It goes by a couple of names: National Caregivers Awareness Day or National Family Caregiving Day. Whatever, it’s day that Hallmark has forgotten. At least I haven’t seen any Caregiver Recognition cards in any card stores I frequent.

Who comes up with these designations?  I tried to find out, and to my surprise, a proclamation to observe November as caregiver month came out of the White House in October.  It was just a proclamation. No mention of any kind of assistance for caregivers.

I was first made aware of National Caregiver Day through the Alzheimer’s Face Book page. Sometime around November 18th, people could participate in an Alzheimer’s sponsored walk, and if their team raised $50, they got a flower pin in the color of their choice, showing the world they care about caregivers.

Well, as one of the 467-thousand Virginia caregivers of a dementia patient, I must say: who cares?

You see, we caregivers would have earned 6.9 billion, yes with a “B” dollars last year had we been paid for our 532 million hours of caregiving.

To my knowledge, not one cent of the fifty dollars collected by the hikers went to a caregiver. Do you know what fifty dollars could buy?  Among other things, it could get you a respite caregiver for two hours.  Most in home services run about $25 per hour.

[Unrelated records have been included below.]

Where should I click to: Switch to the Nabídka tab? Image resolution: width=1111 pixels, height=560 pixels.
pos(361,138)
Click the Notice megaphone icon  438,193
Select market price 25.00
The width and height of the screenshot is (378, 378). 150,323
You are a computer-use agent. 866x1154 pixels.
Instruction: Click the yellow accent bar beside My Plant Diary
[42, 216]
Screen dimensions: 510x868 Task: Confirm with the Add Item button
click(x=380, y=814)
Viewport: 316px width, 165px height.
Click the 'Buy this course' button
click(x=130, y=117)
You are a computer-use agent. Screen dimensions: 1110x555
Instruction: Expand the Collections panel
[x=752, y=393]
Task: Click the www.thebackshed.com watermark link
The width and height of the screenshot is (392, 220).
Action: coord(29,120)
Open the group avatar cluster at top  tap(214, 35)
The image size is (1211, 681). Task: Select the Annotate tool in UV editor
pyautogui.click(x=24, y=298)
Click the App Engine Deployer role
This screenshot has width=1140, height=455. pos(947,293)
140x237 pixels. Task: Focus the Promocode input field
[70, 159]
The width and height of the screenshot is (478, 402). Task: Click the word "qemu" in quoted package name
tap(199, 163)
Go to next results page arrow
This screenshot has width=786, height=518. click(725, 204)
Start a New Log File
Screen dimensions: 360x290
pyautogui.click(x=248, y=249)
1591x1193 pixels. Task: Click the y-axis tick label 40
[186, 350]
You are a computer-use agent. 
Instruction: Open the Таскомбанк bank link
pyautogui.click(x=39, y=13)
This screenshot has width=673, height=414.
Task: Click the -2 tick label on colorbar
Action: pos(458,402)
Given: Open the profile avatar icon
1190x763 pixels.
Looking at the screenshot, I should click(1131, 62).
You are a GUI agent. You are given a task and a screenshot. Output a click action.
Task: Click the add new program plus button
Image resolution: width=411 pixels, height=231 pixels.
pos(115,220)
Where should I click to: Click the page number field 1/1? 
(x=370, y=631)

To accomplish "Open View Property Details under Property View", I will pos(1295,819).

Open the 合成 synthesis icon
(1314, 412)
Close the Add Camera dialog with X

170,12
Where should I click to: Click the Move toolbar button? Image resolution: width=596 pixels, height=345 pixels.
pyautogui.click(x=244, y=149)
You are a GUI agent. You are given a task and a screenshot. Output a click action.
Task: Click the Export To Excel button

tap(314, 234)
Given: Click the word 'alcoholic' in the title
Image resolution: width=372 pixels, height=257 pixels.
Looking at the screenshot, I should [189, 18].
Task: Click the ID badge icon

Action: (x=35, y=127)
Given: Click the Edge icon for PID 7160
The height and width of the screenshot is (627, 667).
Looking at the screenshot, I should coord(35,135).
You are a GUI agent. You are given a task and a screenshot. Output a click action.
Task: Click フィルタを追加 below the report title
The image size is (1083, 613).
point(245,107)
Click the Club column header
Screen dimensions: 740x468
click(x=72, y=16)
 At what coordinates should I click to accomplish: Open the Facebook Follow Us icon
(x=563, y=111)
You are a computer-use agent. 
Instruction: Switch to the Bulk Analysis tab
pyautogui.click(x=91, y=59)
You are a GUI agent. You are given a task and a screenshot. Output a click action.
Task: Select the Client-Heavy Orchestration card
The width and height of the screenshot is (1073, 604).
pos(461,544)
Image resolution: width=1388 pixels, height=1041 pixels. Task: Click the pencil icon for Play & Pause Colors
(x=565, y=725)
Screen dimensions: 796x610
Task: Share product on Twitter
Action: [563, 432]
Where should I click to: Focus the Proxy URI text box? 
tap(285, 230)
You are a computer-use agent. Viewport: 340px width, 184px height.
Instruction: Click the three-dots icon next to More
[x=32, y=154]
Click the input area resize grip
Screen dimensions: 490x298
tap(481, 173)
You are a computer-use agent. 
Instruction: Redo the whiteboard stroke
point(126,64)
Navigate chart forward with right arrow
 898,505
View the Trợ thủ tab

Dementia, in all its forms, is one of the only diseases/illnesses/disabilities that require you to be bankrupt before any assistance is available.  For instance, if the dementia patient eventually needs to be removed from the home to a memory care facility, the caregiver (family) must show they have less than 25-thousand in combined savings in order to qualify for Medicaid. They don’t penalize for ownership of one car and a house.  Keep in mind that financial advisors instruct folks to have 6-12 months salary in savings.  Kiss that good-bye if you applying for  Medicaid for a dementia patient. And all the rest of your stocks, bonds, insurance, etc. count against you.

So far, we dementia caregivers cannot get Medicaid for memory care facilities, we do not get a tax credit for the out of pocket expenses of caring for a dementia patient and we certainly don’t receive any kind of financial assistance for the caregiving.

So, here’s what happens: The caregiver goes bankrupt in order to get the dementia patient into a facility. Now, the state and federal government are supporting two (at least) people.

Well, you say, we can’t afford to give out assistance to everyone.  Yes, but consider that one in three Americans over the age of 65 has been diagnosed with some form of dementia, and that number keeps growing.

I do appreciate that the Alzheimer’s Association compiles all these statistics, and funds research for a cure.

But, please, enough with the $50 pin as a a reward for a walk.  Your pin might make you feel like you care  about a caregiver. But, as a caregiver, it doesn’t do a thing for me. Ask any caregiver what they would do with an extra $50. I can 100% guarantee it wouldn’t be spent on a flower pin.